**About this exercise:**
Return, in their exact form, the lines that lie between the start of the data below and the line containing "You are a computer-use agent. Image", with both ends included.

**Data extract:**
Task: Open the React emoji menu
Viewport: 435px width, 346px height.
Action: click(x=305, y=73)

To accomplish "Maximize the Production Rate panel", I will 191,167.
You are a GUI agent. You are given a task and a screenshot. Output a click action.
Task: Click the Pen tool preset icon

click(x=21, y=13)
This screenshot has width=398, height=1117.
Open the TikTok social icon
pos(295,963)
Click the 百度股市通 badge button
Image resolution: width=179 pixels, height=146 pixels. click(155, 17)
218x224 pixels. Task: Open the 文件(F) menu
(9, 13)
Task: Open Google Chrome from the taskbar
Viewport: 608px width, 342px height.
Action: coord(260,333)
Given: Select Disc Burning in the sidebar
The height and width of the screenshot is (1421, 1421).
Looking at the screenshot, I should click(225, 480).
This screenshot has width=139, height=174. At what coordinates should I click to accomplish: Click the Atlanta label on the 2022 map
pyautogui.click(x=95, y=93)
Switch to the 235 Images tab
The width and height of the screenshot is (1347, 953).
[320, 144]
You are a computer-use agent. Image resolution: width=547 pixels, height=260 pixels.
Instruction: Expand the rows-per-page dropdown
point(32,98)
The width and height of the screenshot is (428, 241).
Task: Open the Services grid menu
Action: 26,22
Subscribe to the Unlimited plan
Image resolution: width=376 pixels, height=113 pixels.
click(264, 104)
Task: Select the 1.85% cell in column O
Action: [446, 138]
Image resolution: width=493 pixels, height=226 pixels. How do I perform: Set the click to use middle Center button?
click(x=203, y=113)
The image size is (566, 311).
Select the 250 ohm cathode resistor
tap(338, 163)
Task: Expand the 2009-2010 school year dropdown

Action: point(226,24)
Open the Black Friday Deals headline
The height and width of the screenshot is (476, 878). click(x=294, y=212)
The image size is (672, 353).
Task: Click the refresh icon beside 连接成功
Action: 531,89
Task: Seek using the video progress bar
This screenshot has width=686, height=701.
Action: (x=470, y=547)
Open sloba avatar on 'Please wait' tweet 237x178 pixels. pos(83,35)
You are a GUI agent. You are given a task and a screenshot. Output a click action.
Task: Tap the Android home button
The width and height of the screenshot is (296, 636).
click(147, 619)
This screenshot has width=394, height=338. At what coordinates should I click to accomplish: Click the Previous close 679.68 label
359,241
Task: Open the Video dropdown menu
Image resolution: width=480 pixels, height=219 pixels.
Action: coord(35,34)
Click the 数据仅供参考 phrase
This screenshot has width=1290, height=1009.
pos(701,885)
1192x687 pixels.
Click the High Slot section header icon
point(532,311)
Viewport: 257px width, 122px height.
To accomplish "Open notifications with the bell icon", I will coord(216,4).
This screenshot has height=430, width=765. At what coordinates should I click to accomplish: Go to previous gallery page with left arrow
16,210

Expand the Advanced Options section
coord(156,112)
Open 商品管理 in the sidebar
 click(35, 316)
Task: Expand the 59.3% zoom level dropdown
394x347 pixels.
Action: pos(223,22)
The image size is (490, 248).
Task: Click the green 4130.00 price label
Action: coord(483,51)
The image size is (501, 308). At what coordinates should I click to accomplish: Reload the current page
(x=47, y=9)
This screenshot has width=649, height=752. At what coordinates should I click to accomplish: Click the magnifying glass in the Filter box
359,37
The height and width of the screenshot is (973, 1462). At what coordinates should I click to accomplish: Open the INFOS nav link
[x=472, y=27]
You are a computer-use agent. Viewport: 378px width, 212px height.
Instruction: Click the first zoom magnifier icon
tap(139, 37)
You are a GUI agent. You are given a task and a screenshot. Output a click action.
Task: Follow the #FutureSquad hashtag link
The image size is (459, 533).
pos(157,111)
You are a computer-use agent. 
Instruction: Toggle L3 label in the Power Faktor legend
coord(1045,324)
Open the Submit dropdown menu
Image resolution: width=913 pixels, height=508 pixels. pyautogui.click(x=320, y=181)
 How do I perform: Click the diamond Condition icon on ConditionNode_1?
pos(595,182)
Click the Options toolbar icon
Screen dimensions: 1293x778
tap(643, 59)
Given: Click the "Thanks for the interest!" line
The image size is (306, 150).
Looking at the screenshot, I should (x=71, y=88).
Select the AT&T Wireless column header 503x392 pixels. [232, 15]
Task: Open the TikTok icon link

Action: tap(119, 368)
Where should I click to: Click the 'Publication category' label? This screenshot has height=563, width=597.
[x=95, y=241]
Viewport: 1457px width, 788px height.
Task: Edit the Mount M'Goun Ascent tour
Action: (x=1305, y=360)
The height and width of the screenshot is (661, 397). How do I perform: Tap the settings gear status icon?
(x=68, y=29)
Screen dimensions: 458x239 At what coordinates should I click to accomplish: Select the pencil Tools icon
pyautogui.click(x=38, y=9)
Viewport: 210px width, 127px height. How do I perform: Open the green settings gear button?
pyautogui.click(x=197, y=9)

**Expected output:**
Task: Open the React emoji menu
Viewport: 435px width, 346px height.
Action: click(x=305, y=73)

To accomplish "Maximize the Production Rate panel", I will 191,167.
You are a GUI agent. You are given a task and a screenshot. Output a click action.
Task: Click the Pen tool preset icon

click(x=21, y=13)
This screenshot has width=398, height=1117.
Open the TikTok social icon
pos(295,963)
Click the 百度股市通 badge button
Image resolution: width=179 pixels, height=146 pixels. click(155, 17)
218x224 pixels. Task: Open the 文件(F) menu
(9, 13)
Task: Open Google Chrome from the taskbar
Viewport: 608px width, 342px height.
Action: coord(260,333)
Given: Select Disc Burning in the sidebar
The height and width of the screenshot is (1421, 1421).
Looking at the screenshot, I should click(225, 480).
This screenshot has width=139, height=174. At what coordinates should I click to accomplish: Click the Atlanta label on the 2022 map
pyautogui.click(x=95, y=93)
Switch to the 235 Images tab
The width and height of the screenshot is (1347, 953).
[320, 144]
You are a computer-use agent. Image resolution: width=547 pixels, height=260 pixels.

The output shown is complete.